The biggest operational gotcha is the binary media type limitation. If you want to serve tracking pixels or other image-based honeytokens, API Gateway requires manual console configuration to add binary media types (like image/gif or image/png) to your API settings. The Serverless Framework doesn't expose this configuration option, meaning you break the Infrastructure-as-Code promise—redeploying or creating a new stack requires remembering to manually configure these settings again. For teams running multiple environments or frequent redeployments, this becomes a documentation burden and potential failure point.

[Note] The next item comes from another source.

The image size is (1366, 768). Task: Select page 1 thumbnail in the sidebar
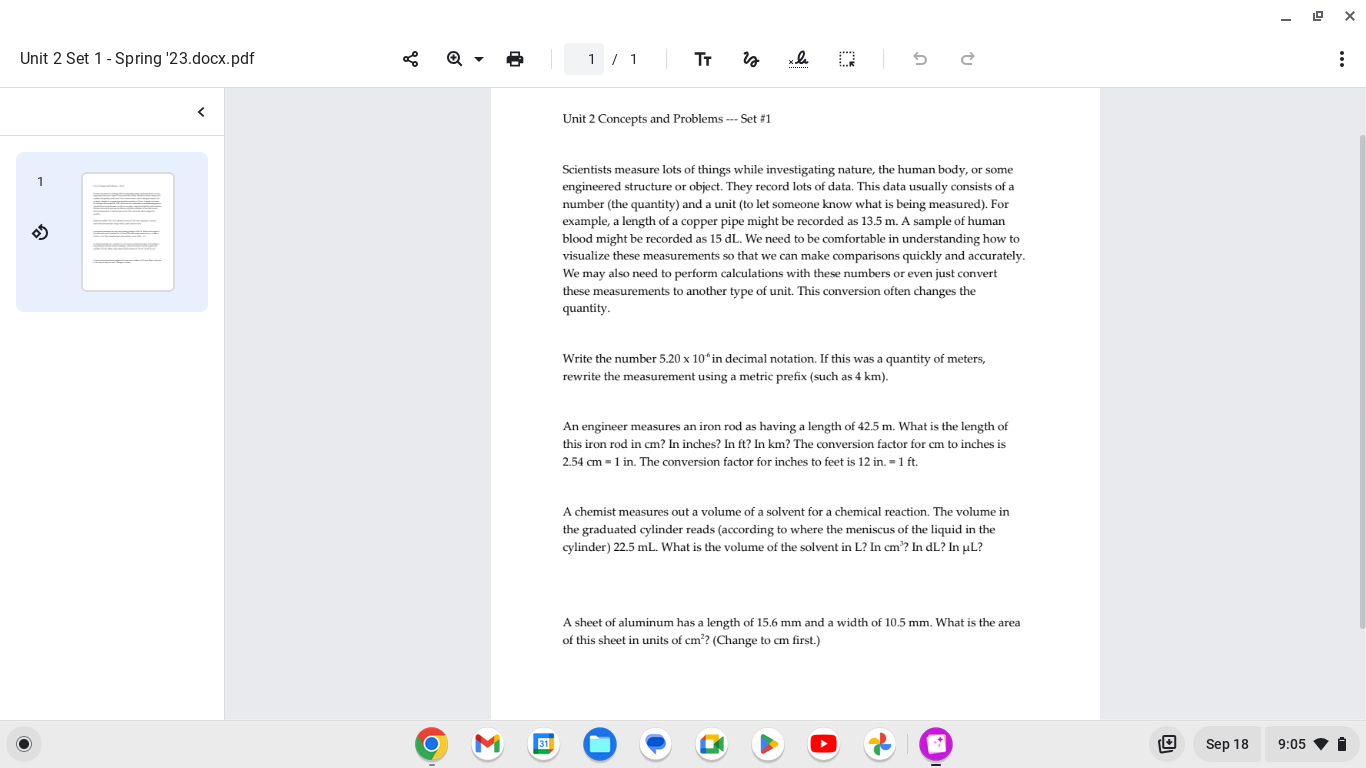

The threat intelligence integration relies entirely on the Cymon API, which introduces external dependencies and potential points of failure. If Cymon experiences downtime, rate limits your requests, or the API changes (it's currently on v2), your enrichment pipeline breaks. There's no fallback to alternative TI sources like AbuseIPDB, GreyNoise, or VirusTotal. For production deployments, you'd want to implement a circuit breaker pattern and graceful degradation—still alert even if TI enrichment fails. Additionally, while the Serverless Framework theoretically supports multiple cloud providers, honeyλ's code is AWS-specific in its use of boto3 for S3 config loading and assumptions about Lambda's execution environment. Porting to Azure Functions or Google Cloud Functions would require non-trivial refactoring.

Verdict

Use if: You're running AWS infrastructure and need cost-effective deception capabilities to detect document leakage, unauthorized reconnaissance, or content scraping. It's particularly valuable if you want to deploy dozens or hundreds of honeytokens without worrying about infrastructure costs or maintenance—the serverless economics make this viable where traditional honeypots wouldn't be. Also ideal if you're already using the Serverless Framework and want Infrastructure-as-Code for your security monitoring. Skip if: You need real-time, high-volume monitoring (Lambda cold starts add latency), require non-HTTP protocols (this is strictly web-based), or are committed to non-AWS cloud providers. Also skip if you need a comprehensive deception platform with attacker interaction capabilities—honeyλ detects access but doesn't engage adversaries. For those scenarios, consider full honeypot frameworks like OpenCanary or managed services like Thinkst Canary that offer broader protocol support and more sophisticated interaction capabilities.